Les deux maladies ataviques de l’Europe : l’ethnie et la frontière (Edgar Morin)

vendredi 6 juin 2014.
 

Extraits d’un interview d’Edgar Morin dans Ouest France en mars 2014.

Citoyen du monde ?

Mais on a plusieurs patries. La France est ma patrie. L’Europe est ma patrie. La Méditerranée, est ma patrie. Tout ceci n’est pas incompatible, c’est au contraire nécessaire de les joindre. L’Europe a toujours eu un humanisme. Sa vertu, c’est un humanisme ouvert sur le reste du monde. C’est une compréhension des autres cultures, c’est cela la vertu de l’Europe. C’est ce qu’il faut développer.

Les sondages annoncent plutôt une affirmation des partis dits populistes. Craignez-vous un retour du nationalisme ?

On en voit des symptômes. Ce qui m’a beaucoup frappé, c’est qu’on a eu en même temps la psychose anti-Rom, l’islamophobie, le phénomène autour de Dieudonné. Donc, on a bien des signes d’un malaise profond, qui se fixe sur l’autre. C’est inquiétant. J’ai vécu une période de somnambulisme entre 1930 et 1940, on allait à la guerre sans se rendre compte de rien. J’ai un peu le sentiment de vivre une nouvelle époque de somnambulisme.

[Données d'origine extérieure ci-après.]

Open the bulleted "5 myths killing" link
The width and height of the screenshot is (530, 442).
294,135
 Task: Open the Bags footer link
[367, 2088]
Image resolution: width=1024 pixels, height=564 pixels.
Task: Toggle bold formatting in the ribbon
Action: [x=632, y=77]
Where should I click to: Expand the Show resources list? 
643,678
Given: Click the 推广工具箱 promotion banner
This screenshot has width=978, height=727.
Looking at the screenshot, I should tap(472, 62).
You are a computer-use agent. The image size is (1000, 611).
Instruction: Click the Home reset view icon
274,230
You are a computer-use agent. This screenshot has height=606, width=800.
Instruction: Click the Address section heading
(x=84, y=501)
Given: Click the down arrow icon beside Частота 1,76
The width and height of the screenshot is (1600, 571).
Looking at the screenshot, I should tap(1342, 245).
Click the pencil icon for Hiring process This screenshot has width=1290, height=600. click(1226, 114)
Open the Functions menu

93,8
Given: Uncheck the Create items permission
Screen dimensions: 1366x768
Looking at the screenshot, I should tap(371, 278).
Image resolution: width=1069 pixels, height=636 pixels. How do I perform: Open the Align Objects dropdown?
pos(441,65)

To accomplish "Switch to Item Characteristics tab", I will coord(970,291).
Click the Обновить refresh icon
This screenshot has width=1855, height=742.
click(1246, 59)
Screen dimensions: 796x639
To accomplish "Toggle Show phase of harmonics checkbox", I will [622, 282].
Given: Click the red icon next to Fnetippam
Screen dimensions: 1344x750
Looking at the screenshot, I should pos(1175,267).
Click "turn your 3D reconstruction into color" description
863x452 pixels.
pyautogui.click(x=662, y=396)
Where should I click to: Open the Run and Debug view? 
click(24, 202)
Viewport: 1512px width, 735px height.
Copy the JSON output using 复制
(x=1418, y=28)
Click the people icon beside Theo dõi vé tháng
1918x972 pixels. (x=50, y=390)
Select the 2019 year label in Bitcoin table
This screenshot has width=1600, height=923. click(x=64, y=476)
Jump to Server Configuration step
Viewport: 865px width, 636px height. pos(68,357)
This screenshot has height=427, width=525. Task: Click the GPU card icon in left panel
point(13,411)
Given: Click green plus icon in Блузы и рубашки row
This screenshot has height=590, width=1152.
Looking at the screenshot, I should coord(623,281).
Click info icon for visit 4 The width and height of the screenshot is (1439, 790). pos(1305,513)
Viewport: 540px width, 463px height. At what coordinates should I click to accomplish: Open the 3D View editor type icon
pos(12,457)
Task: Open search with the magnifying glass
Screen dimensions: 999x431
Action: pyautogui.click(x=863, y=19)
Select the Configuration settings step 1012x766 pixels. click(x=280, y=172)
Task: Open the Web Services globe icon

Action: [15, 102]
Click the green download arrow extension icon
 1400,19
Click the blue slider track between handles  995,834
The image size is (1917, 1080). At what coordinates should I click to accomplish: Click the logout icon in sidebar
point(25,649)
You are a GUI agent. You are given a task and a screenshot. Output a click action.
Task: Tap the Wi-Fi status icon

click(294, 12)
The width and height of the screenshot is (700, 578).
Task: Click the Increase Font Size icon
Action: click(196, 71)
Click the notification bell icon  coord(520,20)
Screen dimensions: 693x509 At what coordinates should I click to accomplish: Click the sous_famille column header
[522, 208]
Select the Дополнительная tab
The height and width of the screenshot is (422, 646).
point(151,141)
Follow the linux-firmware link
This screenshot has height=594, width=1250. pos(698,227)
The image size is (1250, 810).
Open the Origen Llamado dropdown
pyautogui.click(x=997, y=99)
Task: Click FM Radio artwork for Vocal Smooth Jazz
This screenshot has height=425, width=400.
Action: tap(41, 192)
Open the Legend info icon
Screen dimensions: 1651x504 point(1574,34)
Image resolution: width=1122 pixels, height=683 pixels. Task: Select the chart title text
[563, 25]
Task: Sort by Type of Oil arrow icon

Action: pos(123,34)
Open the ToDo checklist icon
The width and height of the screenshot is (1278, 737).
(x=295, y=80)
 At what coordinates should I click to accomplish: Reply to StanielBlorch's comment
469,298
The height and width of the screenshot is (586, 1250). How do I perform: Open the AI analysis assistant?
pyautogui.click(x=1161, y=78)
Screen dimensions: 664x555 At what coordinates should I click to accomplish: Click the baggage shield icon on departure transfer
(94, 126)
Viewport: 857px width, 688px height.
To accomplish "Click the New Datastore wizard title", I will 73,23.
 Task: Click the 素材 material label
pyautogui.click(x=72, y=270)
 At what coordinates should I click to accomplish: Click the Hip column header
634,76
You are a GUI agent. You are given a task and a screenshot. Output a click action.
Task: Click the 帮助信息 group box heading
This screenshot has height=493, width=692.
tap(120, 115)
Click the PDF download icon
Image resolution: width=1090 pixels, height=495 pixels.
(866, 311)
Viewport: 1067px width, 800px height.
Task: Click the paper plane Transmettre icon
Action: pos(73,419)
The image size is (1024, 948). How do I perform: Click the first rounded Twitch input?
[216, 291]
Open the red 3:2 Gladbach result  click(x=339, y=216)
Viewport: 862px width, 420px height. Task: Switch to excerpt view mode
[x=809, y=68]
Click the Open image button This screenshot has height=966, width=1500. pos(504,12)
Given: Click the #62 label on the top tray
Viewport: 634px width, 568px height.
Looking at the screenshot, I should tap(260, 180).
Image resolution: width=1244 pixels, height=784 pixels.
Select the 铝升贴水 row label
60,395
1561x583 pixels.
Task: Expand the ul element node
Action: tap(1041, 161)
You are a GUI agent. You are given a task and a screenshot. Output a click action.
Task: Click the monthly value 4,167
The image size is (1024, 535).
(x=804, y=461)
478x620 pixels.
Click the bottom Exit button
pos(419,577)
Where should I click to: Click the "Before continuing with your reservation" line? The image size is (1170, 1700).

Vous parlez des deux maladies ataviques de l’Europe : l’ethnie et la frontière

Oui, les deux maladies infantiles des nations. D’un côté, la purification ethnique ou religieuse. Cela a commencé par la religion en Espagne en 1492, puis en Angleterre. C’est l’idée de se retrancher sur une identité pure. Alors que le propre des nations européennes, c’est qu’elles n’ont pas d’identités pures. L’Espagne, entre la Catalogne, l’Andalousie et le Pays Basque, n’a pas d’identité pure. La France et l’Angleterre non plus. Le mythe d’une pseudo-pureté est en train de renaître, avec la théorie du remplacement selon laquelle on n’est plus chez soi, on n’est plus nous-mêmes, on va perdre notre identité.

La deuxième maladie ?

C’était la sacralisation des frontières. Elle a fort heureusement disparu, notamment avec le passeport européen ou Schengen, mais on tend à nouveau à vouloir renfermer les nations. Certains prônent le retour au franc, la sortie de l’Europe. Si on le fait, on ressuscite des frontières. Or, une culture forte, c’est une culture capable d’assimiler et de s’enrichir. Alors qu’une culture faible ne peut plus assimiler, elle se détruit. Moi je pense que nous avons une culture forte. La France est un pays multiculturel, mais elle doit rester une république Une. Jusqu’à présent, sa diversité a toujours été un enrichissement.

Vous-mêmes avez assimilé la culture française ?

Moi, je suis fils d’immigré, heureusement. Dans ma famille, on venait de Salonique qui est une cité, et pas une nation. Mais je suis devenu français en assimilant l’histoire de France, même son histoire mythique comme Vercingétorix. L’histoire de France est en moi. Et malheureusement aujourd’hui l’école n’arrive pas à reproduire ce processus d’intégration. Parce que la politique n’arrive pas à faire comprendre cette réalité : unité et diversité multiculturelle. Ce problème français, c’est exactement le problème européen.